RECORDS PROVIDED
===

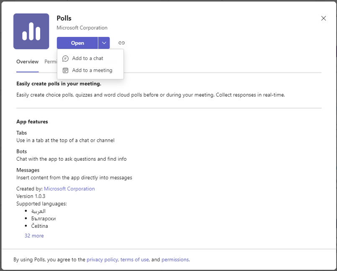
Task: Click the Version 1.0.3 text
Action: 31,196
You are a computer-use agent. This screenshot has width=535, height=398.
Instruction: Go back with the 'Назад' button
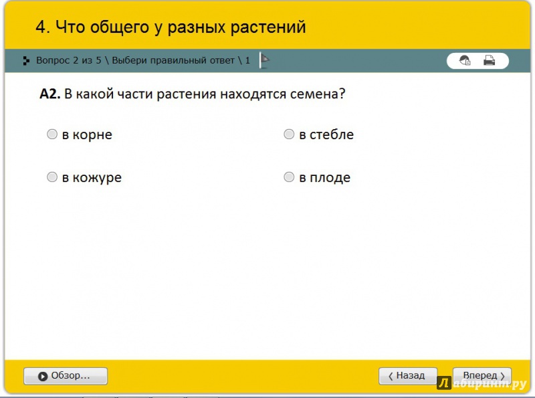tap(408, 376)
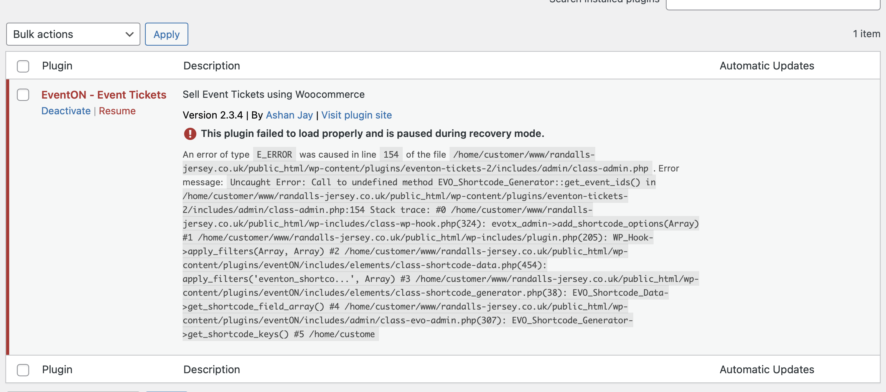Click the E_ERROR code tag
Viewport: 886px width, 392px height.
[274, 155]
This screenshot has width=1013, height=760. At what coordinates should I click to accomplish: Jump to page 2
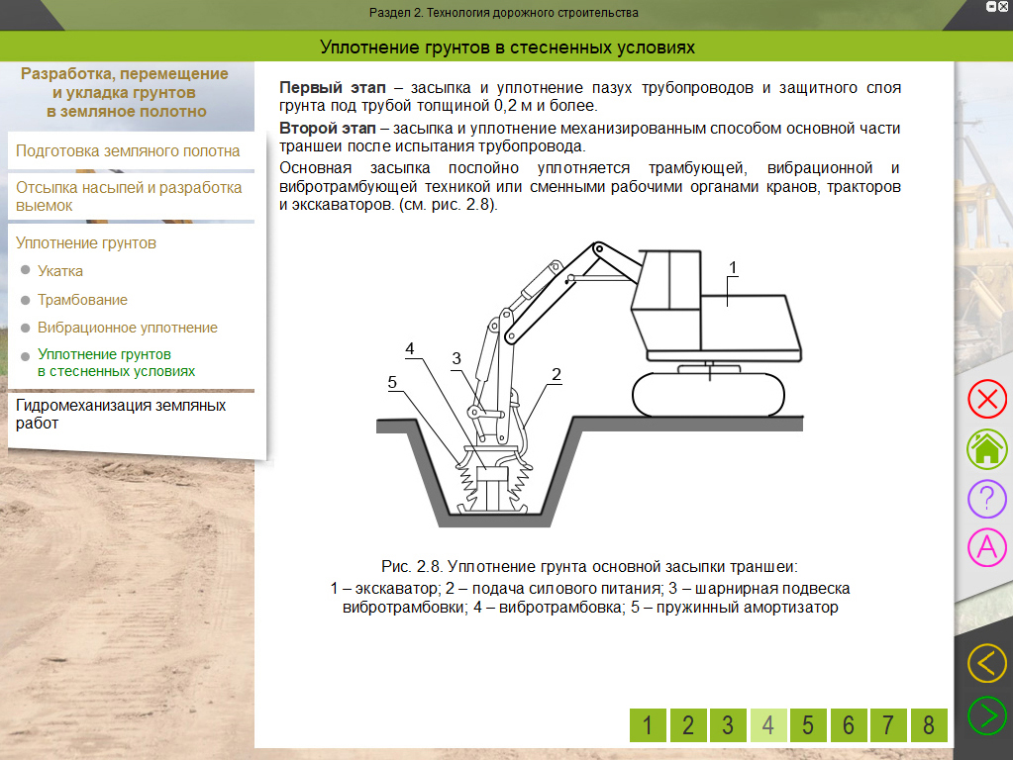688,725
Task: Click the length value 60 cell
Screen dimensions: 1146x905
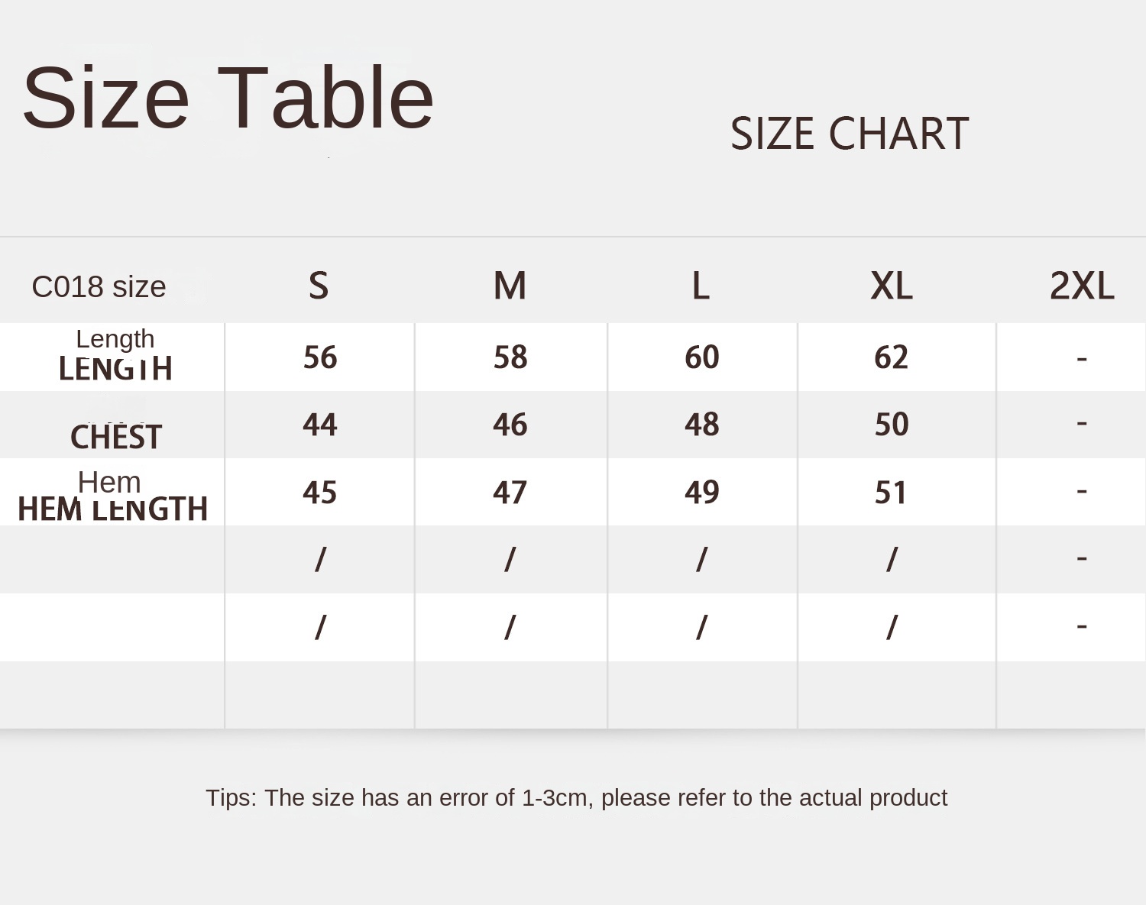Action: pyautogui.click(x=701, y=357)
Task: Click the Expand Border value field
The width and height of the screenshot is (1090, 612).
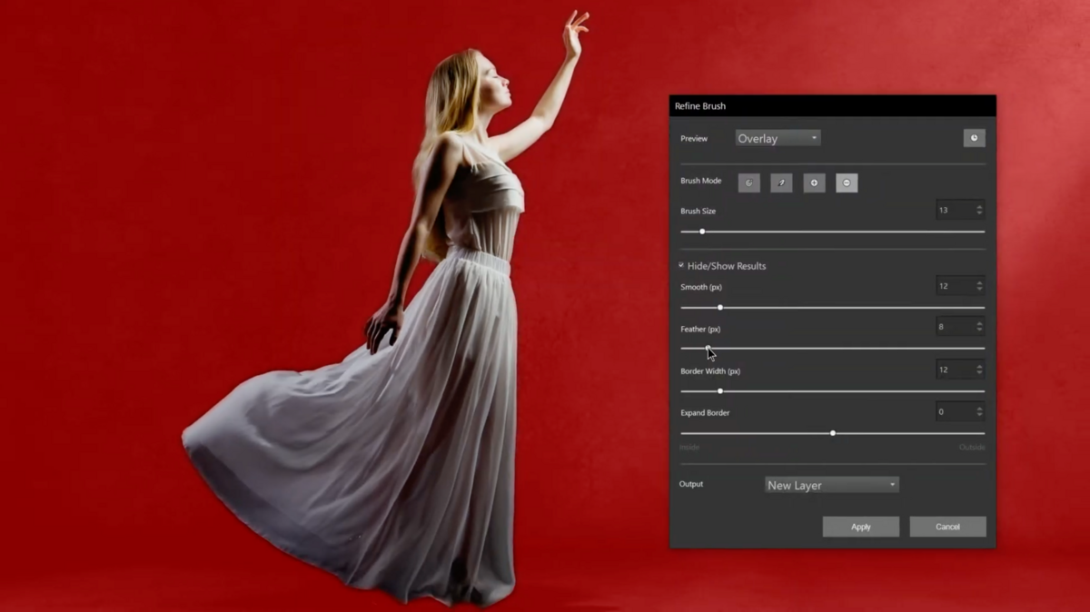Action: (x=954, y=412)
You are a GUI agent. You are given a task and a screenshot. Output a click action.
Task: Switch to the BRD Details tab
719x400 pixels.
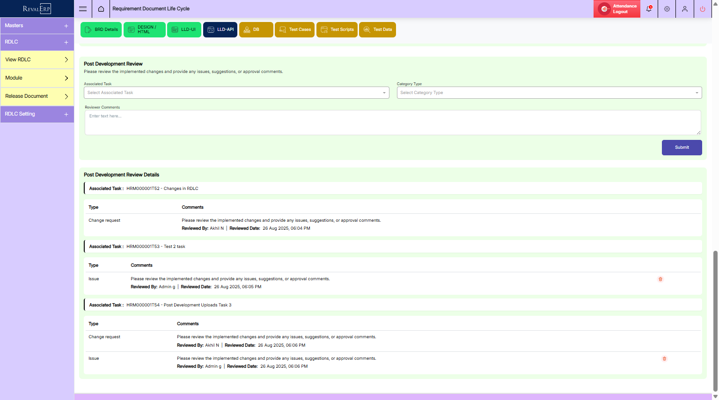tap(101, 29)
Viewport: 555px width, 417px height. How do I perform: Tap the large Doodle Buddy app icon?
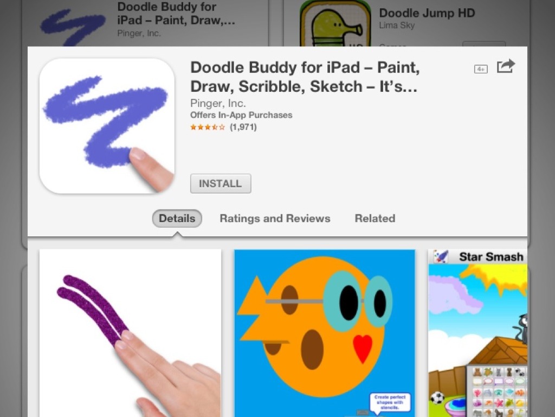pos(107,126)
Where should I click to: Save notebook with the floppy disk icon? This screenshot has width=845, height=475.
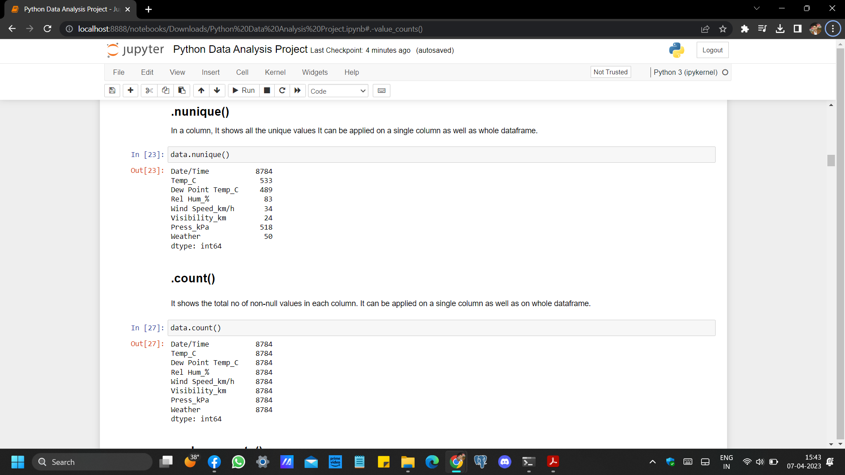coord(112,91)
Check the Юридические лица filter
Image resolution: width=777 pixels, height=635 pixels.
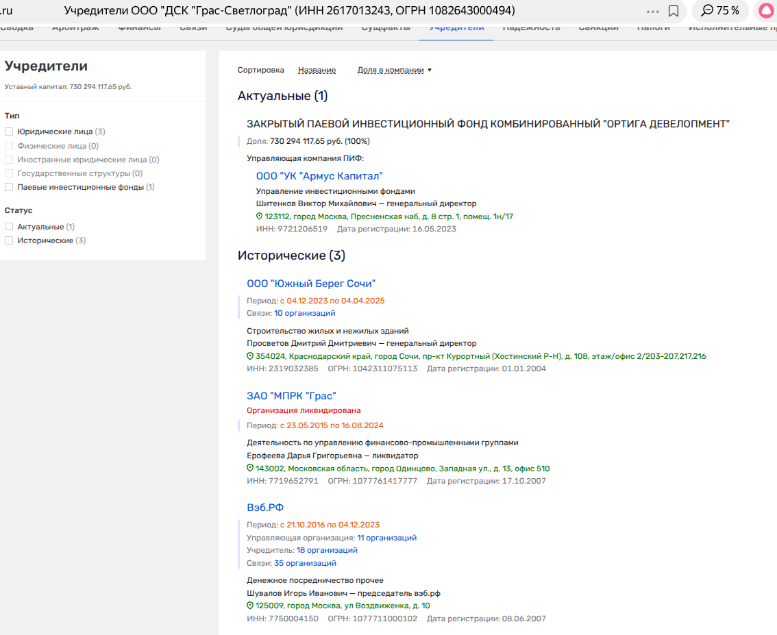[9, 132]
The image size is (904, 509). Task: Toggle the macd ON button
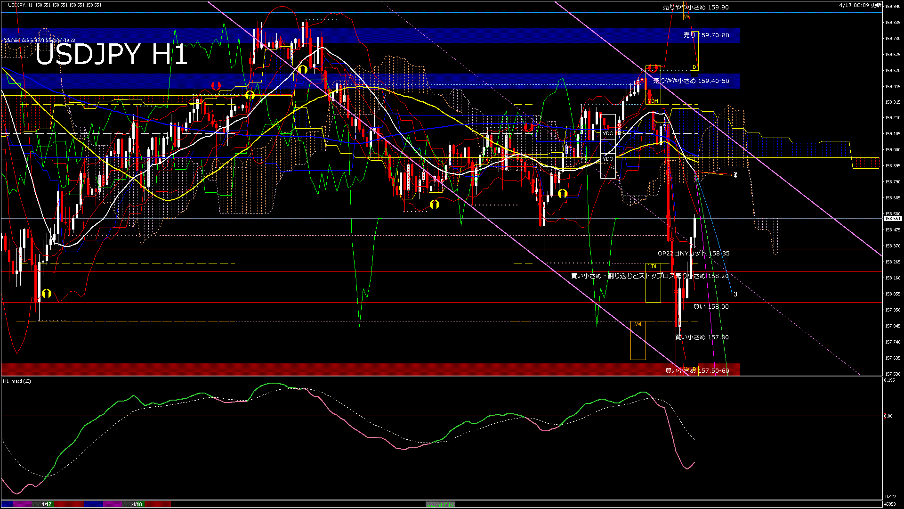point(440,505)
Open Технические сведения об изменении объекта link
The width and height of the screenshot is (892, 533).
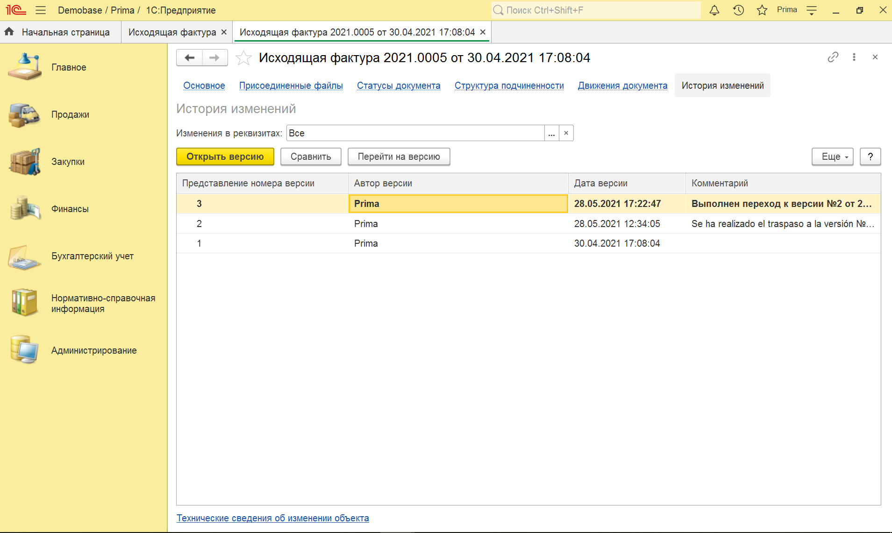point(272,518)
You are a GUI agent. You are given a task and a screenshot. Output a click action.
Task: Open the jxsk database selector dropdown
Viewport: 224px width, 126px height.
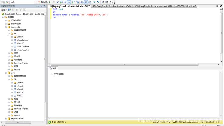coord(35,2)
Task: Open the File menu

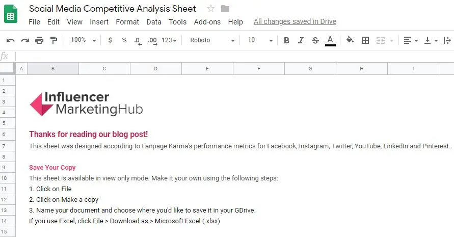Action: 34,22
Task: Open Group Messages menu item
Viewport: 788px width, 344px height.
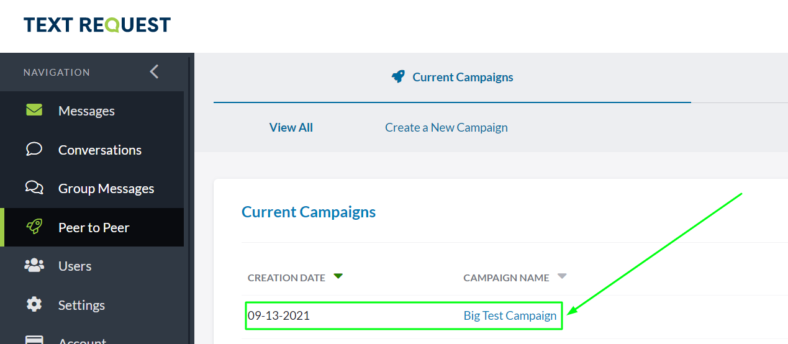Action: [x=106, y=188]
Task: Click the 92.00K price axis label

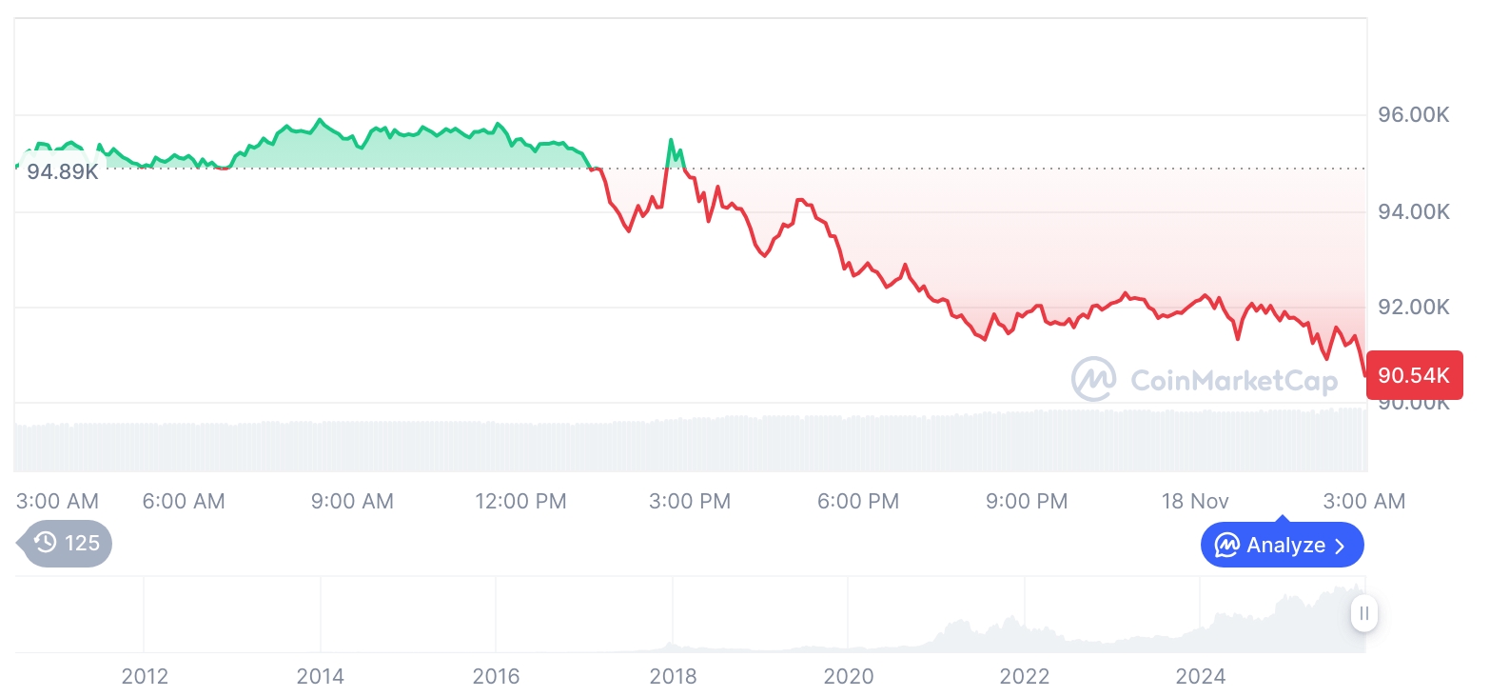Action: pos(1414,308)
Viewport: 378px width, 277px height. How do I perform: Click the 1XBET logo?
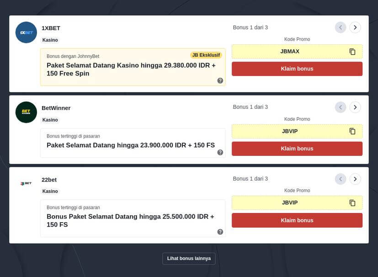pyautogui.click(x=26, y=32)
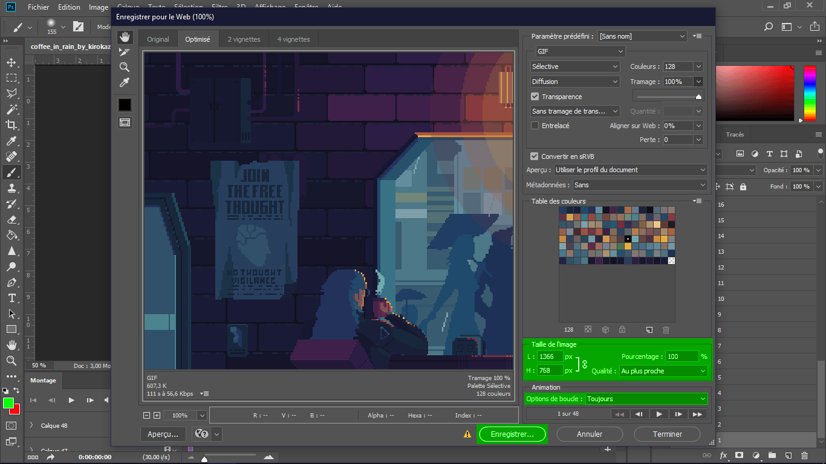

===

SET PROBLEM
Rewrite all the records, replacing "screenshot" with "screen capture" wherever it appears and leaving everything else the same. Omit the pictures.

ANSWER IN FULL
Task: Click the Version 1.0.3 text
Action: 31,196
You are a computer-use agent. This screen capture has width=535, height=398.
Instruction: Go back with the 'Назад' button
tap(408, 376)
Click the E_ERROR code tag
Viewport: 886px width, 392px height.
[274, 155]
This screen capture has width=1013, height=760. At what coordinates should I click to accomplish: Jump to page 2
688,725
Task: Click the length value 60 cell
Screen dimensions: 1146x905
Action: pyautogui.click(x=701, y=357)
Task: Click the Expand Border value field
The width and height of the screen capture is (1090, 612).
Action: (x=954, y=412)
You are a GUI agent. You are given a task and a screen capture. Output a click action.
Task: Switch to the BRD Details tab
719x400 pixels.
tap(101, 29)
Viewport: 555px width, 417px height. How do I perform: Tap the large Doodle Buddy app icon?
pos(107,126)
Where should I click to: Save notebook with the floppy disk icon? This screen capture has width=845, height=475.
coord(112,91)
Check the Юридические лица filter
Image resolution: width=777 pixels, height=635 pixels.
[9, 132]
The image size is (904, 509). Task: Toggle the macd ON button
point(440,505)
Open Технические сведения об изменении объекта link
The width and height of the screen capture is (892, 533).
point(272,518)
You are a GUI agent. You are given a task and a screen capture. Output a click action.
Task: Open the jxsk database selector dropdown
Viewport: 224px width, 126px height.
coord(35,2)
Task: Open the File menu

Action: 34,22
Task: Open Group Messages menu item
Viewport: 788px width, 344px height.
Action: [x=106, y=188]
Task: Click the 92.00K price axis label

Action: pos(1414,308)
Viewport: 378px width, 277px height. How do I perform: Click the 1XBET logo?
pyautogui.click(x=26, y=32)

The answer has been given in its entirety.